Il réfléchit un instant.

« Vous n’avez pas d’argent, William, et il ne vous reste rien à vendre pour vous procurer même une petite somme ?

— Non ; j’ai vendu la commode, l’horloge, le guéridon d’acajou et le service à thé et la porcelaine que ma femme a apportés lorsque nous nous sommes mariés.

— Et si quelqu’un vous prêtait une ou deux livres sterling, pourriez-vous en faire un bon usage ? pourriez-vous vous créer une nouvelle occupation ? »

Farren ne répondit pas, mais sa femme dit avec vivacité :

« Je suis sûre qu’il le pourrait, monsieur ; c’est un garçon très-industrieux que notre William. S’il avait une ou deux livres, il pourrait commencer un petit commerce. Est-ce vrai, William ?

— S’il plaît à Dieu, dit William avec résolution, je pourrais acheter de l’épicerie, de la tresse, du fil, ce que je croirais devoir se vendre ; je pourrais commencer par me faire colporteur.
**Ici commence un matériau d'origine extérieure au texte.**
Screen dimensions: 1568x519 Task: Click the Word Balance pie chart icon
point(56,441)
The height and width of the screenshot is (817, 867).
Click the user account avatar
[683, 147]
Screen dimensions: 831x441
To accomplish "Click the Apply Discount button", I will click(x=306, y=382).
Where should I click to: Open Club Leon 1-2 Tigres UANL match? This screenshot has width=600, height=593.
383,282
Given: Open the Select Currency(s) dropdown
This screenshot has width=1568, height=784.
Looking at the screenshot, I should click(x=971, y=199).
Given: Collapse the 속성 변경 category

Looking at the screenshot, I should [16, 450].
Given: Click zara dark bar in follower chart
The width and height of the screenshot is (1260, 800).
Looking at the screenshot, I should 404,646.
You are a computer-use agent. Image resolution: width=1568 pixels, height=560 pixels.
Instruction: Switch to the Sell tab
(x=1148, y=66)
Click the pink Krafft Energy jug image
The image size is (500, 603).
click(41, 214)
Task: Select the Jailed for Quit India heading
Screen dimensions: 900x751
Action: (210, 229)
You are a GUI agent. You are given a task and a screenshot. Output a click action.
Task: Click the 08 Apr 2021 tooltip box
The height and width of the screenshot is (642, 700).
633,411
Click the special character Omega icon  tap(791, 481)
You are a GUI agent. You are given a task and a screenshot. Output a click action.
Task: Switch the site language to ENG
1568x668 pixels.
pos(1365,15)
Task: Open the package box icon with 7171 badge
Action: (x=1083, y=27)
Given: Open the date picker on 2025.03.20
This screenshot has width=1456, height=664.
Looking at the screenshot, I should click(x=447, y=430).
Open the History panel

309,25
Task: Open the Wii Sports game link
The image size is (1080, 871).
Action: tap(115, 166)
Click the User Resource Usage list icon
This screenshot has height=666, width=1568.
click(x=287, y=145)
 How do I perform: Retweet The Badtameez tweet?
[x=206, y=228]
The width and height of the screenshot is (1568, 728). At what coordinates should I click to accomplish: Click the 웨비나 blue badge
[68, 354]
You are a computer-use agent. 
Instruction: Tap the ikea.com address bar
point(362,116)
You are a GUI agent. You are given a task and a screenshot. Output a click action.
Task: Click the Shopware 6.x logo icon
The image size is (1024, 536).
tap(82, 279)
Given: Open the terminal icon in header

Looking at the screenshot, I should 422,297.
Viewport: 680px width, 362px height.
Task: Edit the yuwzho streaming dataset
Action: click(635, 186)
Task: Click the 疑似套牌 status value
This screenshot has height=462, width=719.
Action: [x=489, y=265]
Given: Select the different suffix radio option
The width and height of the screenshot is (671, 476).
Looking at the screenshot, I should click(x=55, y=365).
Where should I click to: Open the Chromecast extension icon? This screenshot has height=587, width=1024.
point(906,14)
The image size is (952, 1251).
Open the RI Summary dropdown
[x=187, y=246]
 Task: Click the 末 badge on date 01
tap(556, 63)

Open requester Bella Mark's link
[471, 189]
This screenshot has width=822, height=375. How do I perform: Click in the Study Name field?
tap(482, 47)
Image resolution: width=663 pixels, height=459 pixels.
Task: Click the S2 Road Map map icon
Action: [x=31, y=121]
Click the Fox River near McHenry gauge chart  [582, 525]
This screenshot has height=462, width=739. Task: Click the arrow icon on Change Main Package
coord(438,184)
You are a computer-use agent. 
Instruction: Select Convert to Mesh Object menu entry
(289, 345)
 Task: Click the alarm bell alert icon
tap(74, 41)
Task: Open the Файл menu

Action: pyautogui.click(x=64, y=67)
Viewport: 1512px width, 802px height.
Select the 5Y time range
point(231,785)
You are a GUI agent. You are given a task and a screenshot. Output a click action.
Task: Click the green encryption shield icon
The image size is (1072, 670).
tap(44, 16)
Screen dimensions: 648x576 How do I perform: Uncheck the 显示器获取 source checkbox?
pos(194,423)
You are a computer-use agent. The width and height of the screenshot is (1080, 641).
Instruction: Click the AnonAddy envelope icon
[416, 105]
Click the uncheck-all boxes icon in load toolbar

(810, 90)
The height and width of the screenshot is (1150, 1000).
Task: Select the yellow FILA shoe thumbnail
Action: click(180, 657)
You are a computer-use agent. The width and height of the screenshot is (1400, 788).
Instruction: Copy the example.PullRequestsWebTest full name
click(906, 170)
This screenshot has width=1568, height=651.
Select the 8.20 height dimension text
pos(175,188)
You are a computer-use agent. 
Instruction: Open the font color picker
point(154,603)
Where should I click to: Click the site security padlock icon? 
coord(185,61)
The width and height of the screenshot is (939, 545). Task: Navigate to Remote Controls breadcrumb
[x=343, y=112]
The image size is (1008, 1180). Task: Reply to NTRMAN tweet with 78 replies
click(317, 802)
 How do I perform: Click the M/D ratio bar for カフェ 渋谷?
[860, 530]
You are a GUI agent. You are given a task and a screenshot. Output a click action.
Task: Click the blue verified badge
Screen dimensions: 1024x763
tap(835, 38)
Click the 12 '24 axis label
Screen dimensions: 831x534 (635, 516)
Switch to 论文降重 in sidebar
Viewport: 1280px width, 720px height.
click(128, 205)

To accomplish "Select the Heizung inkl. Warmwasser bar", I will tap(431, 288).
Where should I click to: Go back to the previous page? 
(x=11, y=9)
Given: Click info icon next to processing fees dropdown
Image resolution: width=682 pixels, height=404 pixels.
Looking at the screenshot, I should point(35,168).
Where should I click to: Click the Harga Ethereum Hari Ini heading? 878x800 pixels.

— Et vous savez, monsieur, interrompit Grâce, vous êtes sûr que William ne boit pas, qu’il n’est pas fainéant et ne dépensera pas son argent de quelque manière inutile que ce soit ; c’est mon mari et je ne devrais pas le louer, mais je dirai qu’il n’est pas dans toute l’Angleterre un homme plus sobre et plus honnête que lui.

— C’est bien ; je parlerai à un ou deux amis, et je crois pouvoir lui promettre d’obtenir cinq livres sterling dans un jour ou deux ; comme prêt, vous entendez, et non comme don : il faudra rendre cet argent.

— Je comprends, monsieur ; c’est bien convenu comme cela.

— En attendant, voici quelques schellings pour vous, Grâce, pour faire bouillir le pot en attendant la pratique. Maintenant, enfants, tenez-vous debout en ligne et récitez votre catéchisme pendant que votre mère ira acheter quelque chose pour le dîner ; car vous n’avez pas mangé grand’chose aujourd’hui, j’en suis sûr. Allons, Ben, commencez. Quel est votre nom ? »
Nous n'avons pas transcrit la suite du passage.